> Ejercicio 1
Edita los registros que van desde la línea que contiene "Where should I click to: Click the Code" hasta la línea que contiene "Looking at the screenshot, I should [888, 779].": sustituye "Image resolution" por "Screen resolution" y deja todo lo demás igual.

El pasado 12 de enero don Jorge Streeter Prieto fue nombrado profesor honorario de la Facultad de Derecho de la Universidad de Chile, reconocimiento que se concede a las personas “de la más alta jerarquía intelectual, científica y artística (…) que se hagan merecedoras de esta calidad por sus méritos y su contribución al saber superior”.

Al terminar la ceremonia nos ofreció un acercamiento a ese saber superior con su reflexión sobre “El arte de las palabras en derecho”, mostrándonos cómo la decisión práctica del juez en su sentencia es un arte que se desenvuelve en una dialéctica llamada a descubrir la verdad, como fin de lo bueno y lo equitativo.

El material del derecho son las palabras. Las más de las veces, las palabras ordinarias, las que todos usamos de manera corriente para referirnos a nosotros y al mundo, para describir las actividades y los procesos, para aprehender lo que sucede, comprenderlo y actuar. El derecho está en todos los aspectos en los que entramos en interacción con otros y por eso todo sector del quehacer puede quedar potencialmente sometido a él. Las normas están hechas de esas palabras y cristalizan un momento histórico, una relación de poder, una específica ponderación de intereses y valores que se comparten.

El lenguaje del derecho es vago y ambiguo como todo lenguaje, sobre todo cuando se refiere a conceptos, a valores, o a instituciones que son creadas colectivamente y que evolucionan. Mucho más si se refiere a esas instituciones que están en el trasfondo de nuestra cultura, y que nos constituyen. Es un reduccionismo pensar que hablamos de lo mismo cuando nos referimos a ellas, aunque necesitamos presuponerlo para comunicarnos y vivir en sociedad.

Esas palabras, defectuosas de por sí, se visten de nuevas dificultades cuando toca aplicarlas a una realidad más rica que cualquier imaginación. Y además, dado que sobreviven al mundo y la sociedad que las vio nacer, requieren ser modeladas frente a nuevas circunstancias. Cuando surgieron pudieron tener algún sentido que el tiempo ha borrado. O adquirieron con los años un alcance o una fuerza que nadie previó.

El material es dúctil y se inserta en una realidad colectiva en constante transformación. El trabajo de quien aplica las palabras en derecho es encontrarles un sentido dentro de una norma y una regulación, un significado que las vuelva comprensibles, razonables y coherentes en sí mismas y en relación con las restantes reglas que conforman la institución y el sistema jurídico. Portadoras del significado y de los valores que se cristalizaron en ellas y que se comparten, pero en una realidad que es única y las más de las veces, nueva.

Dar a cada una de esas piezas un sentido razonable en el caso concreto es todo un arte, como dice el profesor Streeter.

> Ejercicio 2
Según el texto sobre el arte de las palabras en derecho, ¿por qué las palabras de las normas necesitan ser modeladas frente a nuevas circunstancias?

> Registros de datos
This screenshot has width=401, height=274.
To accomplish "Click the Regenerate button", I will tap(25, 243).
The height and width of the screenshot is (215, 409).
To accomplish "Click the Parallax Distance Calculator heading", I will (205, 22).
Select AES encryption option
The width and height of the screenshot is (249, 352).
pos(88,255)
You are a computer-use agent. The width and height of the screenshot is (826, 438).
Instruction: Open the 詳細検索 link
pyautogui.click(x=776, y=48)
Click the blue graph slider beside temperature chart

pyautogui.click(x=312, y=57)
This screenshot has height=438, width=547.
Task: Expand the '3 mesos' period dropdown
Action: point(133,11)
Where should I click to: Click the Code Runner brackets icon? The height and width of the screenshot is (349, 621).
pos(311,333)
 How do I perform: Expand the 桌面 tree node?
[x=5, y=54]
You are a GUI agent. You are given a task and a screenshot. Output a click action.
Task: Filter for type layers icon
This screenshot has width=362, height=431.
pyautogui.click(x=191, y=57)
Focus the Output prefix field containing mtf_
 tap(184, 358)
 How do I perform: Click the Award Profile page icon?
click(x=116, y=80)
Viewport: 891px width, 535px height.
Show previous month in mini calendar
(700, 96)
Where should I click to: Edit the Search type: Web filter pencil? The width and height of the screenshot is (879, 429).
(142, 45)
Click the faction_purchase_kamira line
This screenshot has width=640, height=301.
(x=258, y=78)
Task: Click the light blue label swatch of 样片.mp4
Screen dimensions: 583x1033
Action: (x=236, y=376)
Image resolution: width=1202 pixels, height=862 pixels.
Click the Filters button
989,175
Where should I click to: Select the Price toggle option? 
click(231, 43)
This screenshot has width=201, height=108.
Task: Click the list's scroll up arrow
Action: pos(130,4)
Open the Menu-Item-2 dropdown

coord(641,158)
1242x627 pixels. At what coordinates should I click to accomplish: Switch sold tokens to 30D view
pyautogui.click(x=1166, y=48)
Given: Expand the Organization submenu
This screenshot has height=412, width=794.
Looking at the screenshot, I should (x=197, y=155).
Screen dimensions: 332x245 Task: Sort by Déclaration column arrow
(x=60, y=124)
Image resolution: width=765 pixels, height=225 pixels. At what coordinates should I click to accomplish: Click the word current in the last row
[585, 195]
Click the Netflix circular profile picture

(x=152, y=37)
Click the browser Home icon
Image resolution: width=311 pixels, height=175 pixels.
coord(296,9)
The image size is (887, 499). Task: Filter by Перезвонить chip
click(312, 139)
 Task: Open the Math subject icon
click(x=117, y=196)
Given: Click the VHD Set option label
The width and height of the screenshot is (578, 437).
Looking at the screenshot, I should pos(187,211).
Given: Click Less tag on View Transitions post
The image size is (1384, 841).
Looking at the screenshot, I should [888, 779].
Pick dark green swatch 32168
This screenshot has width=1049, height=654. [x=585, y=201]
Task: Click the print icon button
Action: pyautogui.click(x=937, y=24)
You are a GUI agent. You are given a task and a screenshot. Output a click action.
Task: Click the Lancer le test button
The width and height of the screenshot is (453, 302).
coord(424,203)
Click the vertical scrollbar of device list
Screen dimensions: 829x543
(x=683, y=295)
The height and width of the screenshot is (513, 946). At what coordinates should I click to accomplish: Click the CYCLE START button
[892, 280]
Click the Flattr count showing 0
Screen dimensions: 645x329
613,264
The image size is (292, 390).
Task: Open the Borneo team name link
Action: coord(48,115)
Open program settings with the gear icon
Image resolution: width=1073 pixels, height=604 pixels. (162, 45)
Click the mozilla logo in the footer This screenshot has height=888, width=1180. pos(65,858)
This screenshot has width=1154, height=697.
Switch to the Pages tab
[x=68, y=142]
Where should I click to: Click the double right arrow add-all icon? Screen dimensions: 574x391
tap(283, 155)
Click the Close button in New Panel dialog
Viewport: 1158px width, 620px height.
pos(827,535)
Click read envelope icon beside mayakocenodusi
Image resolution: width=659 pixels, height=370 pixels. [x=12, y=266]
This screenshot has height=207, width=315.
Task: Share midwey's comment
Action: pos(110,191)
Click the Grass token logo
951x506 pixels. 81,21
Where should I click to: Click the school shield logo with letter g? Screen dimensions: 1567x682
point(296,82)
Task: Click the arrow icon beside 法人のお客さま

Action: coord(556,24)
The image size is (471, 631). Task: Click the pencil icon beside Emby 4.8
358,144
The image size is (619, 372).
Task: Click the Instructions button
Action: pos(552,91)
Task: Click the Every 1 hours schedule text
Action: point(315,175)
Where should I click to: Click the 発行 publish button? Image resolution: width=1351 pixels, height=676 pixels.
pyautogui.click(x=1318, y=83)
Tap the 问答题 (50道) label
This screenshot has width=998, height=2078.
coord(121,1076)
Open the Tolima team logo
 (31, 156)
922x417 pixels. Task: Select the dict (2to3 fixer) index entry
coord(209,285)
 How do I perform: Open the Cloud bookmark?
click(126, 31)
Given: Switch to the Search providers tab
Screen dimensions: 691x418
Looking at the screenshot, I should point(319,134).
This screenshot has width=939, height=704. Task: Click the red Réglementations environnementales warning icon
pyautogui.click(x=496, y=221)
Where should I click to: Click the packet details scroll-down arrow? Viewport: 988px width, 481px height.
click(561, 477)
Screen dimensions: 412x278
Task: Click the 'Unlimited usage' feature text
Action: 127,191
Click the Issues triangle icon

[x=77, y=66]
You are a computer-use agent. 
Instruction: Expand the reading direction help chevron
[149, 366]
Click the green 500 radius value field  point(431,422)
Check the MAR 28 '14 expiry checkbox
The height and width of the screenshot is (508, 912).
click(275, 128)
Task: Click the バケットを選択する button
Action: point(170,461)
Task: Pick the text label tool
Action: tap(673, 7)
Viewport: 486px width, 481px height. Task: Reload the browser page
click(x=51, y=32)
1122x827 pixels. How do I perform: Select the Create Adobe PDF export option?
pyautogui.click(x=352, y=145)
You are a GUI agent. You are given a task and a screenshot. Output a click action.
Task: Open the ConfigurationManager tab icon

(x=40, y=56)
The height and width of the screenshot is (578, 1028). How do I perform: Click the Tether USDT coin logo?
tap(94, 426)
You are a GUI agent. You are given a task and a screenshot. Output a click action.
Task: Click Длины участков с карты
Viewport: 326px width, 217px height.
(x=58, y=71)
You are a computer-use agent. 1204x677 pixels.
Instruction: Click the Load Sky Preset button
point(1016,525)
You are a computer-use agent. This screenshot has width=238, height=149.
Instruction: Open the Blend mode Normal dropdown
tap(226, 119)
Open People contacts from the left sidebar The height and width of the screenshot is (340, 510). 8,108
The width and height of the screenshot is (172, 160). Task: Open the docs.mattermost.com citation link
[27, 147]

> Respuesta completa 1
Where should I click to: Click the Code Runner brackets icon? The height and width of the screenshot is (349, 621).
pos(311,333)
 How do I perform: Expand the 桌面 tree node?
[x=5, y=54]
You are a GUI agent. You are given a task and a screenshot. Output a click action.
Task: Filter for type layers icon
This screenshot has width=362, height=431.
pyautogui.click(x=191, y=57)
Focus the Output prefix field containing mtf_
 tap(184, 358)
 How do I perform: Click the Award Profile page icon?
click(x=116, y=80)
Viewport: 891px width, 535px height.
Show previous month in mini calendar
(700, 96)
Where should I click to: Edit the Search type: Web filter pencil? The width and height of the screenshot is (879, 429).
(142, 45)
Click the faction_purchase_kamira line
This screenshot has width=640, height=301.
(x=258, y=78)
Task: Click the light blue label swatch of 样片.mp4
Screen dimensions: 583x1033
Action: (x=236, y=376)
Screen resolution: width=1202 pixels, height=862 pixels.
Click the Filters button
989,175
Where should I click to: Select the Price toggle option? 
click(231, 43)
This screenshot has width=201, height=108.
Task: Click the list's scroll up arrow
Action: pos(130,4)
Open the Menu-Item-2 dropdown

coord(641,158)
1242x627 pixels. At what coordinates should I click to accomplish: Switch sold tokens to 30D view
pyautogui.click(x=1166, y=48)
Given: Expand the Organization submenu
This screenshot has height=412, width=794.
Looking at the screenshot, I should (x=197, y=155).
Screen dimensions: 332x245 Task: Sort by Déclaration column arrow
(x=60, y=124)
Screen resolution: width=765 pixels, height=225 pixels. At what coordinates should I click to accomplish: Click the word current in the last row
[585, 195]
Click the Netflix circular profile picture

(x=152, y=37)
Click the browser Home icon
Screen resolution: width=311 pixels, height=175 pixels.
coord(296,9)
The image size is (887, 499). Task: Filter by Перезвонить chip
click(312, 139)
 Task: Open the Math subject icon
click(x=117, y=196)
Given: Click the VHD Set option label
The width and height of the screenshot is (578, 437).
Looking at the screenshot, I should pos(187,211).
Given: Click Less tag on View Transitions post
The image size is (1384, 841).
Looking at the screenshot, I should [888, 779].

> Respuesta completa 2
Porque sobreviven al mundo y a la sociedad que las vio nacer. Con el tiempo pueden haber perdido el sentido que tuvieron al surgir, o haber adquirido un alcance o una fuerza que nadie previó.